So I got really hopeful this month that I might be pregnant. After all, I got pregnant last time on accident. I know I ovulated, I felt it and my cervix was high and I had EWCM. We had sex the whole week before and even a few days after. But nothing. AF was due today.. but it started yesterday. I was at wal-mart about to buy some PTs... I came out of the bathroom barely holding it together and looked at the tests, looked at my husband and started tearing up. He asked, "We don't need to get the tests do we?" I shook my head and started to cry. It is soooo hard not to feel awful about it...
My sister is 10 weeks pregnant.
My sister in law is due April 11th.
My sister's sister in law is due this week.
I feel like it's be easier to deal with all of their pregnancies if I were pregnant again. I am supposed to go visit my sister-in-law next week... I was going to bail and was hoping I was pregnant but now I'm not pregnant and would feel bad if I bailed (I don't want her to feel bad about her pregnancy because I lost mine... which DH's brother (her hubby) told him that she does.) I don't want to feel selfish... and I am. I know that loosing a baby is a big thing... but I want to be there for those that I love.

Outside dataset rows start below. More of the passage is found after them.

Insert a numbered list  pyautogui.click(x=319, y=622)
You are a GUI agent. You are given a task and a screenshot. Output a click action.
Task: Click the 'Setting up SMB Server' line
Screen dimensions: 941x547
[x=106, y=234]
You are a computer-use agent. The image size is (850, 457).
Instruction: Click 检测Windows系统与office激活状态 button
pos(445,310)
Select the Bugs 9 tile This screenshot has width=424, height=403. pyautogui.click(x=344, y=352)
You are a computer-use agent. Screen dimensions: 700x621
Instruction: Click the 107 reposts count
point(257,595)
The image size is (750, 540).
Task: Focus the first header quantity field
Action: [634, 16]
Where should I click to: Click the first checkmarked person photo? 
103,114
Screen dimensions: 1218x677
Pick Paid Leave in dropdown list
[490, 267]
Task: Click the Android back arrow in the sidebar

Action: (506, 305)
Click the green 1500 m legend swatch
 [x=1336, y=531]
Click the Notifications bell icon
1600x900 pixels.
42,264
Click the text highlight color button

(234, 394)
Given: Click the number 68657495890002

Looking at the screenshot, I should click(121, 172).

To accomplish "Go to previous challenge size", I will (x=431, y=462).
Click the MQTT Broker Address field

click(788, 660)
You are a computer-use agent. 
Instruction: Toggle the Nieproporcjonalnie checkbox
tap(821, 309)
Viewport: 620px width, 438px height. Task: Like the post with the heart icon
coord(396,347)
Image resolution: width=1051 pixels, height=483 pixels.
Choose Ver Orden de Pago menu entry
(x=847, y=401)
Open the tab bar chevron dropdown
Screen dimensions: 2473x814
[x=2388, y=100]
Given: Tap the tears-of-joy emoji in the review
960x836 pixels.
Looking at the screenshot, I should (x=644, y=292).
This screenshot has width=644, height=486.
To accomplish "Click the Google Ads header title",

I just hope that I can get pregnant soon. DH is starting a new job on the 25th and in 6 months- 1 year he'll have to start working internationally. And then if I'm not pregnant by then.... I'll hardly get to try.
Ugh I'm sorry about AF and all the pg people in your life. It's hard it really freaking is. And I feel so awful being jealous when I have kids already but I do. 4 losses, 2 back to back is just a lot to deal with. To make it as far as you were would have been worse. If you can't go see your SIL don't do it. She'll understand. It's not that you don't want her to be happy it's that your sad for yourself. My cousin just had her first a few days ago and I really happy for her but at the same time sad for me. I've been trying to get pg again for longer than she was married for Pete's sake (they were married in April if last year just a few days before i lost Noah). I dread her baby shower but want to be there for her. Just try to focus on doing what you need right now. Lots of T&ps!